Do you have a asset utilization dashboard for this asset?
So I'll pull up the asset utilization dashboard. We can clearly see where this asset was running and when it came to this stop condition.
It looks like there was a high temperature event for this wind turbine. Can you find me all the bearing and related temperatures?
So give us a list of all the related temperatures here and also a link to a more contextualized trend view of this data.
And we could see clearly here where the temperature was continuing to increase and then the unit reached a stop position and starts to the temperature starts to decrease.
We could ask some more questions. Something caused all those bearing temperatures to go high at the same time. Can you find me the maintenance manual for this asset?
It'll give us a link to the maintenance manual. We can open up this maintenance manual. We could start to sort and filter through the maintenance manual, but this is one hundred and sixty four page document. And that would take quite a bit of time. So we can simply just ask some questions now of the maintenance manual. Does the maintenance manual have any information on high bearing temperatures and what actions I should take?
And so it will give us a summary insufficient lubrication, a malfunctioning temperature control valve, and it will give us some steps to take towards remediation of this issue.
And we can ask some more questions here. Do you have a three d model of the turbine showing the oil lubricating system?
Maybe we haven't performed maintenance on this part of the asset before, or maybe it's been some time since we performed maintenance on this part of the asset before.
And so what we can do now is see this oil lubricating system in three d, and we can start to remotely plan how we're going to perform maintenance on the asset when we get out in the field.
And then we can simply ask to write a summary of the conversation that we can include as part of the maintenance work order.
And then in this case, part of the maintenance team is located in Denmark. We could ask that this is translated to a Danish for the maintenance team in Denmark.

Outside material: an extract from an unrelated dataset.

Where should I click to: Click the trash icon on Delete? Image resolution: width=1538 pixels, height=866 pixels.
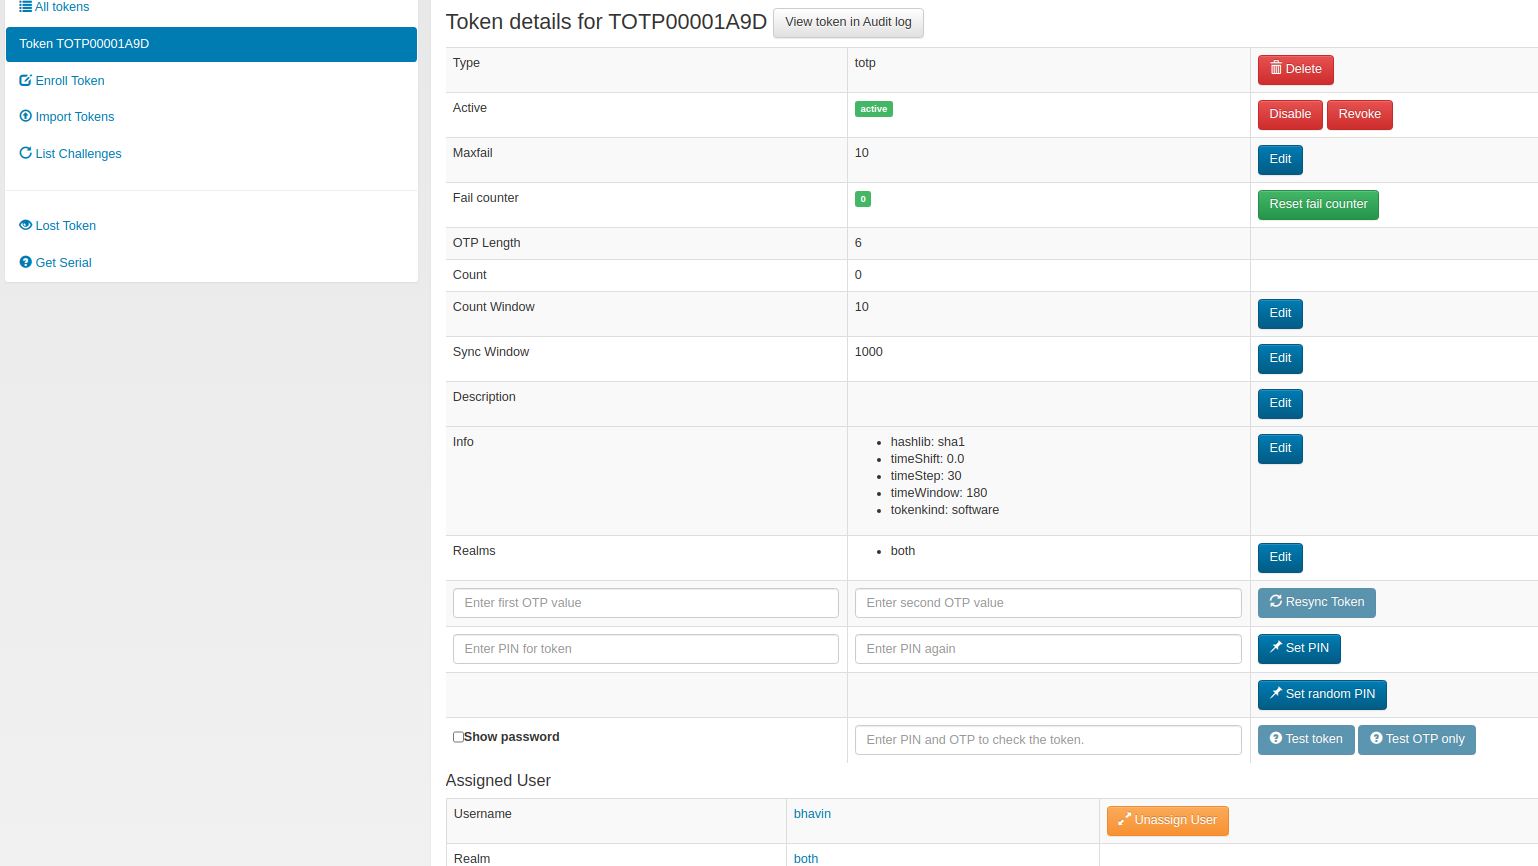(x=1278, y=69)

So it gives us a perspective of how this new technology can really be leveraged from a reliability perspective within the business.
And just to conclude, this is the problem that we're solving. Fifty percent of all the industrial data that we have available to us today was created in the last two years alone. And it's expected as we look forward two years from now, that this will likely still hold true.

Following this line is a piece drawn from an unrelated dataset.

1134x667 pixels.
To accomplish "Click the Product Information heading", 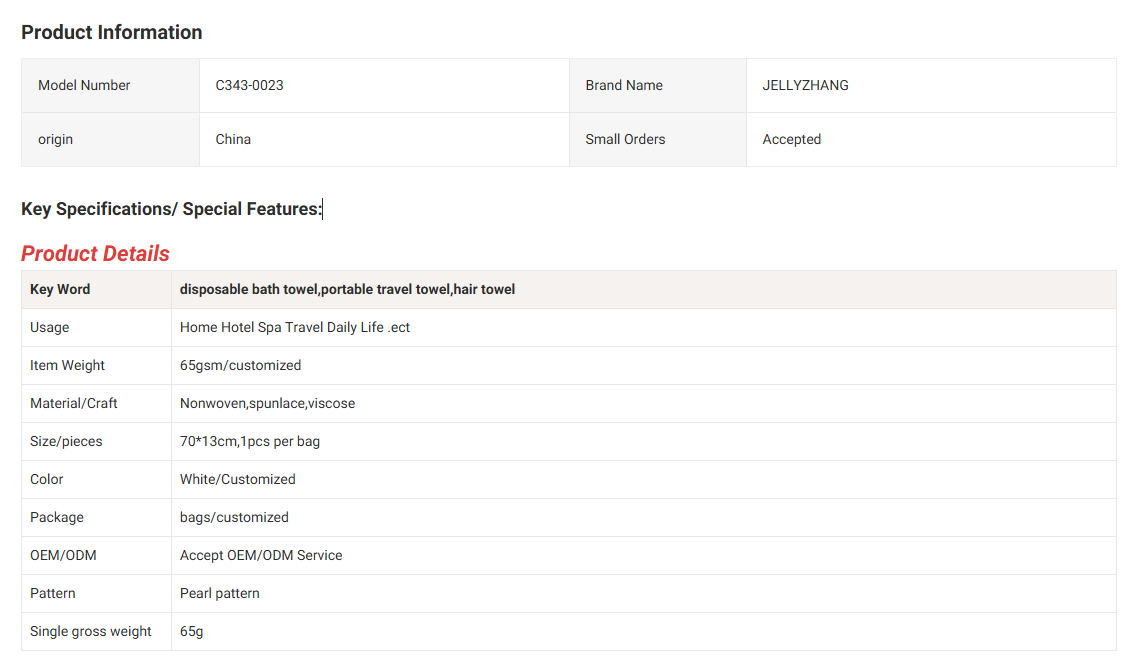I will click(111, 32).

And along with that, the challenge becomes that the study has been done and only seventy three or only twenty seven percent of all the industrial data is actually being actioned and put to use within the business.
And seventy three percent of all the industrial data remains unleveraged.

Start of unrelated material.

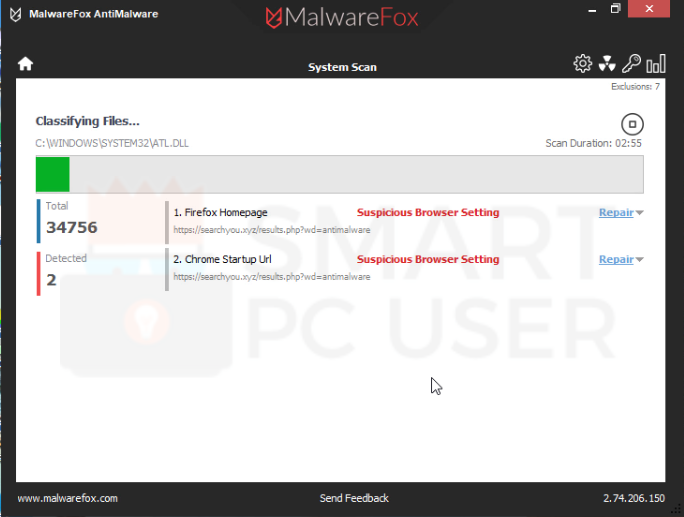Open the quarantine radiation icon

pyautogui.click(x=607, y=64)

And so unless we start to take advantage of these new technologies that we have available to us today, these new capabilities from an AI perspective to translate this data into actionable outcomes for the business, then it's expected as the amount of industrial data continues to grow that the amount of unused industrial data is going to continue to grow in a very similar way.
And we're doing all of this to enable that connected worker, that worker that is at the heart of all of this, the reliability engineer, the performance engineer, the production engineer, the field workers.
We're leveraging the latest in technologies, the latest technologies that we have available to us today from the cloud and AI and augmented and virtual reality technology to really enable this connected worker with new, more effective, more efficient ways of operating and doing business and working.